The deals range from tanks, helicopters and fighter jets to missiles, remotely piloted aircraft and warships, the Times said in its Sunday editions. The weapons and other military equipment foreign sales have totaled more than $32 billion this year, compared with $12 billion in 2005.
While the focus has been on the Middle East, sales extend to northern Africa, Asia, Latin America, Europe and Canada, the Times said.
“This is not about being gunrunners,” the Times quoted Bruce Lemkin, the Air Force deputy undersecretary who has coordinated many of the largest sales, as saying. “This is about building a more secure world.”
In the past two years, Iraq has signed agreements worth more than $3 billion, and also said it planned to buy as much as $7 billion more in U.S. equipment, the Times said. Over the past three years, Washington, the world’s top arms supplier, had agreed to buy more than $10 billion in military equipment and weapons on behalf of Afghanistan, according to Defense Department records, the newspaper said.

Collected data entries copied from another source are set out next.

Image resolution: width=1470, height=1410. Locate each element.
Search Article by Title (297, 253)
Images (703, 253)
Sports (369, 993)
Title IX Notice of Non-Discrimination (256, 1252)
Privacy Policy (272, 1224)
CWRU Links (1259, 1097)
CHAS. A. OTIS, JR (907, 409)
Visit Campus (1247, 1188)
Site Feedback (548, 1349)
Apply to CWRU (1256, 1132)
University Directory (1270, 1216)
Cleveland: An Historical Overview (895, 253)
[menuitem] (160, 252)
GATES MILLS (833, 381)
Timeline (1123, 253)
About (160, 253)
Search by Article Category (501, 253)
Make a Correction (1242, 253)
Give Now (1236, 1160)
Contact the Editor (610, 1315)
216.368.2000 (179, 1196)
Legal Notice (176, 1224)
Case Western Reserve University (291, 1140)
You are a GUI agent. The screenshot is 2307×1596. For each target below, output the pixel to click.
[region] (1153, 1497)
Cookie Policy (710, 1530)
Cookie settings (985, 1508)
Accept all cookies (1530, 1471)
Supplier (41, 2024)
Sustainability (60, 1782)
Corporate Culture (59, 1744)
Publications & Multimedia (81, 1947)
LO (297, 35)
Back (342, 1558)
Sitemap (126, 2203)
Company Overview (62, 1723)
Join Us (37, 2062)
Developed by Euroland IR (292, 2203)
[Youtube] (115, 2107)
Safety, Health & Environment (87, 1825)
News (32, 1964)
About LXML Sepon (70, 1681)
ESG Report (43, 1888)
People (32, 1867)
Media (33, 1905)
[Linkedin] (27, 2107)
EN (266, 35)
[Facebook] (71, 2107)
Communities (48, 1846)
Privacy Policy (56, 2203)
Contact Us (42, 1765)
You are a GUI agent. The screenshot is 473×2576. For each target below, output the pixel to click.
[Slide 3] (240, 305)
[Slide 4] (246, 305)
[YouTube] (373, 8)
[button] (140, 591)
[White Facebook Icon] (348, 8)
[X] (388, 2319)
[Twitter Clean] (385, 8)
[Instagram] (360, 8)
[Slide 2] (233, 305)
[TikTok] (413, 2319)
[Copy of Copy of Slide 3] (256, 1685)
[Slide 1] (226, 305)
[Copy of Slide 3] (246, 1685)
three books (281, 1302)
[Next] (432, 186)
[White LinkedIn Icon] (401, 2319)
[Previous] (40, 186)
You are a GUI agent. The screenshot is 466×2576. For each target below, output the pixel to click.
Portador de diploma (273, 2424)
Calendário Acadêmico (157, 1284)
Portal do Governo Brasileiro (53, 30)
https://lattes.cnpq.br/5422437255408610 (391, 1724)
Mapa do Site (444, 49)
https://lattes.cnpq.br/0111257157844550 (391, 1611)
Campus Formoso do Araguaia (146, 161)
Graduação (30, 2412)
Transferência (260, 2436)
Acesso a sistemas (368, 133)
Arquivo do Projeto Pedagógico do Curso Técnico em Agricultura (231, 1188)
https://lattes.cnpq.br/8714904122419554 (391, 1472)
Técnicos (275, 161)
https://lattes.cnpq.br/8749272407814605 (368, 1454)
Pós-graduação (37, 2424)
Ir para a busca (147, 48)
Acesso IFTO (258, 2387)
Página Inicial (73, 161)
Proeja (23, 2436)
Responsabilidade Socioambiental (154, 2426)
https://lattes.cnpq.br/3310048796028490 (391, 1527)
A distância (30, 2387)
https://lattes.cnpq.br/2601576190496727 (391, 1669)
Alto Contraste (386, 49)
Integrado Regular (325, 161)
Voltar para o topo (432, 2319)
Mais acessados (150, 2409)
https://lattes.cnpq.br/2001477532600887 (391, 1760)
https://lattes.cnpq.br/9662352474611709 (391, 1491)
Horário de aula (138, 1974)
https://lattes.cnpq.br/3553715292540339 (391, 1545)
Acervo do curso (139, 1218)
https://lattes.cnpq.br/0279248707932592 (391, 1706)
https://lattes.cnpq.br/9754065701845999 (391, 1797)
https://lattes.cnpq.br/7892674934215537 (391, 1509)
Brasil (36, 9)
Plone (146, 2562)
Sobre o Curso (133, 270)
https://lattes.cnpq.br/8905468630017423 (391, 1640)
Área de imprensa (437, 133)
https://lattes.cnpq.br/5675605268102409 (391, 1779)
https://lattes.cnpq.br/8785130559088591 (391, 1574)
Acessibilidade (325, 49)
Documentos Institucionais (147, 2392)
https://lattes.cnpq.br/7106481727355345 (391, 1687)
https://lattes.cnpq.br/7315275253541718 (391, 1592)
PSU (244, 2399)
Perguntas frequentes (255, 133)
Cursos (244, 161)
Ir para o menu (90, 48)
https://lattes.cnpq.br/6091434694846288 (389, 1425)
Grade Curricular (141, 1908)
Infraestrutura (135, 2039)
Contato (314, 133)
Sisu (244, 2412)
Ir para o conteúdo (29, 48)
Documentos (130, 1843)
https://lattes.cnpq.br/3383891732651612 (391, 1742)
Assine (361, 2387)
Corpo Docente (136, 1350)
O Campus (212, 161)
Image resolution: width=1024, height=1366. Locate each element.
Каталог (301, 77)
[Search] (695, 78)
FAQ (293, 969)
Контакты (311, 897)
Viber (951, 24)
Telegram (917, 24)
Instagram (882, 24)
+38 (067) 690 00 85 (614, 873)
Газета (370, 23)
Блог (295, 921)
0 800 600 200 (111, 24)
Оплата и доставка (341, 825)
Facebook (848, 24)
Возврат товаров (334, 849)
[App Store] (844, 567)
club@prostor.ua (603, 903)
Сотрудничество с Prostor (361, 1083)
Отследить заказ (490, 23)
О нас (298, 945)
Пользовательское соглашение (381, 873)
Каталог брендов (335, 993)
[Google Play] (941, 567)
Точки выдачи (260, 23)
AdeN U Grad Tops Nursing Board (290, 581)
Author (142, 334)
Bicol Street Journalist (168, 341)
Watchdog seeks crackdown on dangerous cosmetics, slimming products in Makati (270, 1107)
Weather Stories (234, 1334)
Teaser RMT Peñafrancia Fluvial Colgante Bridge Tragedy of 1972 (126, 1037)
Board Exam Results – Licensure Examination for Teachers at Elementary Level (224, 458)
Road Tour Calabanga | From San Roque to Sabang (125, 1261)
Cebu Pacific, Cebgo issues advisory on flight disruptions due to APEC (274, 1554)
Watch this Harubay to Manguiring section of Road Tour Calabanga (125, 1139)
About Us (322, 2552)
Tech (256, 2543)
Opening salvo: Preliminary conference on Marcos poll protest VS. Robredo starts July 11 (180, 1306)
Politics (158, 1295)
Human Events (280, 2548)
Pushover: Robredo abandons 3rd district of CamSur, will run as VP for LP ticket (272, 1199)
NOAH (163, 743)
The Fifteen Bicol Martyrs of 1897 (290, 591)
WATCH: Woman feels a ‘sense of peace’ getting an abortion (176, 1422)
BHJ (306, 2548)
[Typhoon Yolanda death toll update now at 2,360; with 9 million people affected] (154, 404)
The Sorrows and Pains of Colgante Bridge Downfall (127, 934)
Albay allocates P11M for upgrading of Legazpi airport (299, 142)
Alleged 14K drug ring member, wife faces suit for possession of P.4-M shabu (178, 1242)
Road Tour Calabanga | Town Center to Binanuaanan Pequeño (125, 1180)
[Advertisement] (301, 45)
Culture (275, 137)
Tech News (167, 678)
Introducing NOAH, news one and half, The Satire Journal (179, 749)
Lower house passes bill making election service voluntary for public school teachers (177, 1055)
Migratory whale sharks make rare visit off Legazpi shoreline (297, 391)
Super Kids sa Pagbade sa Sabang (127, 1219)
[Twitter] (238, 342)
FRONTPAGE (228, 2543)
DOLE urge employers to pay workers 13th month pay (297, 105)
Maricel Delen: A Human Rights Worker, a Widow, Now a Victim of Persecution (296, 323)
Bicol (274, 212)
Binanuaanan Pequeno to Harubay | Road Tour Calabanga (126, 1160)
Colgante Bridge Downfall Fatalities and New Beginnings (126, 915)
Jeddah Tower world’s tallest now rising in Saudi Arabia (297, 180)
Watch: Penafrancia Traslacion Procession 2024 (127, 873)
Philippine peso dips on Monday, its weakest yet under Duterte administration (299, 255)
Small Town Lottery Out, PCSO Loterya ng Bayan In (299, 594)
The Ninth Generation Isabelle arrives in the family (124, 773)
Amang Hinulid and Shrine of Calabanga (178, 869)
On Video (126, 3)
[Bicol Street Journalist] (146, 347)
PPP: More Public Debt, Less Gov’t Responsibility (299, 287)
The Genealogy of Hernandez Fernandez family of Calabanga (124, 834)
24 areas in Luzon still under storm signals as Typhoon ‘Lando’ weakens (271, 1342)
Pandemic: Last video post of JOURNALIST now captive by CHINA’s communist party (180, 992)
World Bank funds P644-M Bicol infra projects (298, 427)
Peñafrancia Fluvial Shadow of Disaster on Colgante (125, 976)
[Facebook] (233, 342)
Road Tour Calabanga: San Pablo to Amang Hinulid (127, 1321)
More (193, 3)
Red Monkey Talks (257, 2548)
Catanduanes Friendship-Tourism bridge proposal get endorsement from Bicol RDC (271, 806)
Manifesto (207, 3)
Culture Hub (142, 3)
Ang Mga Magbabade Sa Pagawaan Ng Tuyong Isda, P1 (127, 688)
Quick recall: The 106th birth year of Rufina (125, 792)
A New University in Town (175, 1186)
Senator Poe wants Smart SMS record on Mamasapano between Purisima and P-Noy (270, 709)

Pentagon spokeswoman Lt. Col. Almarah Belk said such deals served the interests of Iraq and the United States because they cut the risk of corruption and helped Iraq “in getting around bottlenecks in their acquisition processes.”
Much of the rearmament in the Gulf has been driven by fears of Iran. The Times said the United Arab Emirates were considering U.S.-made missile defense systems worth as much as $16 billion, while Saudi Arabia had agreed this year to at least $6 billion in weapons purchases from Washington, the most since 1993, and Israel was increasing its orders.
U.S. allies in Asia have also been buying more U.S. equipment as North Korea conducts long-range missile tests. South Korea alone signed sales agreements this year worth $1.1 billion.
Rep. Howard Berman, chairman of the House Foreign Affairs Committee, said that while he backed many of the weapons sales such as those that helped Iraq defend itself, he worried the spike “could turn into a spiraling arms race that in the end could decrease stability,” the Times said.
The Times, citing Defense Department sales data through the end of August, reported that countries newly reliant on the United States as a primary major weapons source included Argentina, Brazil, India, Iraq, Morocco and Pakistan and former Soviet republics Azerbaijan and Georgia.
Together the countries signed $870 million worth of arms deals with the Bush administration from 2001 to 2004, but in the past four fiscal years the total had increased to $13.8 billion.